Il questore: «I controlli non si fermano»

Il bilancio di De Simone: «I teramani finora sono stati rispettosi di tutti i divieti, ma bisogna continuare a esserlo»
TERAMO. «I teramani sono stati rispettosi dei divieti soprattutto nella fase cruciale. Ma una cosa voglio dire con chiarezza: con la fase 2 i controlli continueranno nel rispetto delle nuove disposizioni». Enrico De Simone parla da questore con la consapevolezza conquistata nella lunga esperienza maturata girando l’Italia. Nelle squadre mobili (a Pescara è stato vice di un super poliziotto come Luigi Savina), come dirigente (è stato direttore all’Ucigos di Roma dove si occupava di estremismo politico e terrorismo), come questore (prima di arrivare a Teramo è stato ad Enna).

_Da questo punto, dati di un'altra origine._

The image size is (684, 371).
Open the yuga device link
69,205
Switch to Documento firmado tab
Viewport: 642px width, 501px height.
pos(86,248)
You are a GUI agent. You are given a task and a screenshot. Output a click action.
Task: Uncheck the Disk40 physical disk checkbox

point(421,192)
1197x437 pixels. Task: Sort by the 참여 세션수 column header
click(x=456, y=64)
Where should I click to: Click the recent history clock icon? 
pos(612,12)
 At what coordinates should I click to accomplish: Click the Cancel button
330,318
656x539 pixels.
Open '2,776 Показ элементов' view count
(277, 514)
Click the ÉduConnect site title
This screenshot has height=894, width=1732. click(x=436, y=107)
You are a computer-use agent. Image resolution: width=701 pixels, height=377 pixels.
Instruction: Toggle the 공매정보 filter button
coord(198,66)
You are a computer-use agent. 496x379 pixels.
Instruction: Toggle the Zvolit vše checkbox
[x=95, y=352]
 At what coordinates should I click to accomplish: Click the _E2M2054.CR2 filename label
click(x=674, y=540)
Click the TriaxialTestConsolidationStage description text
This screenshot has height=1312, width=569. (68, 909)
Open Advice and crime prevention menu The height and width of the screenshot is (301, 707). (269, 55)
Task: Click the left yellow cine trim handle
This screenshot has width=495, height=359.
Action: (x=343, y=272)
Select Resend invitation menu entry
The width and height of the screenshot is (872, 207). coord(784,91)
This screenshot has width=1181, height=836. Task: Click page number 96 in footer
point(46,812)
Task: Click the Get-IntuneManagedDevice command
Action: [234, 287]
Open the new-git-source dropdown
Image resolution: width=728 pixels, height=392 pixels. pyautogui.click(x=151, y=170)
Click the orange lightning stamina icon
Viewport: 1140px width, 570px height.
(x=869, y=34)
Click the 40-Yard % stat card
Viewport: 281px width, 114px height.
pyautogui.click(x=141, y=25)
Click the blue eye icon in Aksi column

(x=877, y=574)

Abruzzese, dal 2016 alla guida della questura teramana, da poliziotto che conosce bene la strada sa quanto sia importante il gioco di squadra per garantire senso di sicurezza e rispetto delle regole. Con fermezza e umanità. «I controlli sono stati assidui, pressanti, siamo riusciti a garantire una vigilanza capillare su tutto il territorio a cominciare dalla necessità di garantire le chiusure nella zona rossa della Val Fino (da ieri revocata (ndr) dove c’è stata una costante e ampia collaborazione con gli amministratori locali. E i numeri ci dicono che i divieti sono stati rispettati». Fondamentale, nell’affrontare l’emergenza, è stato il coordinamento. «Ogni giorno con il prefetto Graziella Patrizi ci sono state due riunioni in videoconferenza con i rappresentanti della Asl e delle varie istituzioni coinvolte per affrontare tutte le questioni con un monitoraggio continuo così come è stato fatto per recenti emergenze come quelle del terremoto e delle chiusure autostradali. Un coordinamento che ci ha dato la possibilità di sostenere tutta la difficile situazione da affrontare sotto ogni punto di vista». A cominciare proprio dalla vigilanza sul territorio. Non solo controlli sulle strade, ma anche nelle attività commerciali e produttive per garantire il rispetto dei divieti. «Anche su questo fronte i numeri ci dicono che la gente è stata solerte e attenta nel rispettare le disposizioni», spiega De Simone, «fondamentale il rapporto di collaborazione con tutte le forze dell’ordine, con la squadra di polizia amministrativa della questura in prima linea». Controlli rafforzati, naturalmente, e in particolare sulla costa, in questi fine settimana di feste (oggi e domani e il Primo maggio). Un pensiero De Simone lo dedica ai suoi poliziotti e, in generale, a tutto il personale della questura. «Il personale ha reagito benissimo», dice, «in maniera esemplare ed efficace. È rimasto operativo e la struttura non ha avuto nessun tipo di flessione nell’operatività quotidiana. Ha dimostrato fermezza e umanità nell’approccio con i cittadini, in qualsiasi occasione. Dai controlli su strada alle richieste di aiuto arrivate al centralino del 113. Sempre al servizio degli altri».